After more than 13 years as the president and CEO of the Washington-based National Business Group on Health, Helen Darling plans to retire at the end of April. While president of the NBGH, Darling was named multiple times as one of 100 Most Influential People in Healthcare by Modern Healthcare. Previously, she directed health benefits purchasing at Xerox Corp. and was practice leader at Watson Wyatt Worldwide. She currently serves on the Committee on Performance Measurement of the National Committee for Quality Assurance and the Institute of Medicine's Roundtable on Evidence-Based Medicine, among other committees and panels. She recently spoke with Matt Dunning, associate editor of Modern Healthcare's sister publication Business Insurance, about the challenges employers face in providing health benefits to their workers. The following is an edited excerpt.
Employers must keep pressuring providers on costs
During your time with the NBGH, what are some of the key changes you have observed in group health benefits?
Helen Darling: First off, just look at how expensive they are. It's close to $15,000 per active employee now. It's had the effect of making employers say they can't continue to subsidize this system the way they have in the past. We've seen a movement toward more of a defined contribution model in healthcare. More employers, including the government, are saying they can only provide so much, and plan members are going to have to spend more of their own money. There's much more shared cost than ever before, and much more talk about the fact that employees have to be very actively engaged. If they're not, they're going to be spending more of their own money, but they're going to do it in an uninformed way.
There's been more change in total in the last three to five years than I saw in my prior 25 years in healthcare. The most rapid change has been to what I call the hybridization of American healthcare. We now have integrated delivery systems like (accountable care organizations) and patient-centered medical homes. We have insurance companies acquiring physician offices and hospitals acquiring or creating insurance companies. Sometimes it's really hard to tell them apart, because they're becoming so intertwined.
What do you see as the biggest challenges ahead for both the NBGH and the employers it serves?
Darling: I think it continues to be (about) controlling costs. You can't get the growth rate of healthcare costs down to zero, but you can get it closer to 3% instead of 6%, 7% or 8%. For employers, the challenge is to find ways to keep doing that and to recognize that they can't stop. It's like trying to maintain your own weight. You've got to get up every day and keep working on controlling costs. Organizations need to keep sending that message and keep providing more tools and resources to make it possible, because the world is changing very rapidly.

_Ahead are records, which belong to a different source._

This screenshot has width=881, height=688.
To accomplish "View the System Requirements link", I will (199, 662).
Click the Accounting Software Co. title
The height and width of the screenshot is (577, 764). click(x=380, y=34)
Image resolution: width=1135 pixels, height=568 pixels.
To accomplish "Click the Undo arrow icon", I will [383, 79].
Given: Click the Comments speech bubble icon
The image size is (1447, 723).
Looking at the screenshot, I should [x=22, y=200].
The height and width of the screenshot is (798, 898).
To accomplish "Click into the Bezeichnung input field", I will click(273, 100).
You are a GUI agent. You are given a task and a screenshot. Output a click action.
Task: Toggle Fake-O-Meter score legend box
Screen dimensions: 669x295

In an ideal world, how would you like to see employer-sponsored health benefits change 10 years from now?
Darling: In an ideal world, everyone should have access to quality, safe, evidence-based healthcare that is affordable for workers, employers and the taxpayers. It's possible that could occur through a combination of public-sector programs and private-sector sponsorship. I think it would have to look different, more like the defined contribution model and that sort of thing, but (it would have) employers—especially large employers—remain part of providing healthcare, to help keep pressure on providers to keep healthcare cost-effective and efficient.
What are your plans after you step away from the NBGH at the end of April?
Darling: The NBGH board asked me to spend about 20% of my time through the end of 2014 assisting in the transition. I'm also chair of the board of directors of the National Quality Forum, which I will continue to do at least until the end of the year. I'm on a couple of other nonprofit boards that I will continue to serve on until those terms end, which will be within a year or two. After that, I hope that I will continue to have opportunities to speak about this problem of affordability and what the cost of healthcare has done to our other investments in the nation, such as education for children and university-level education and training.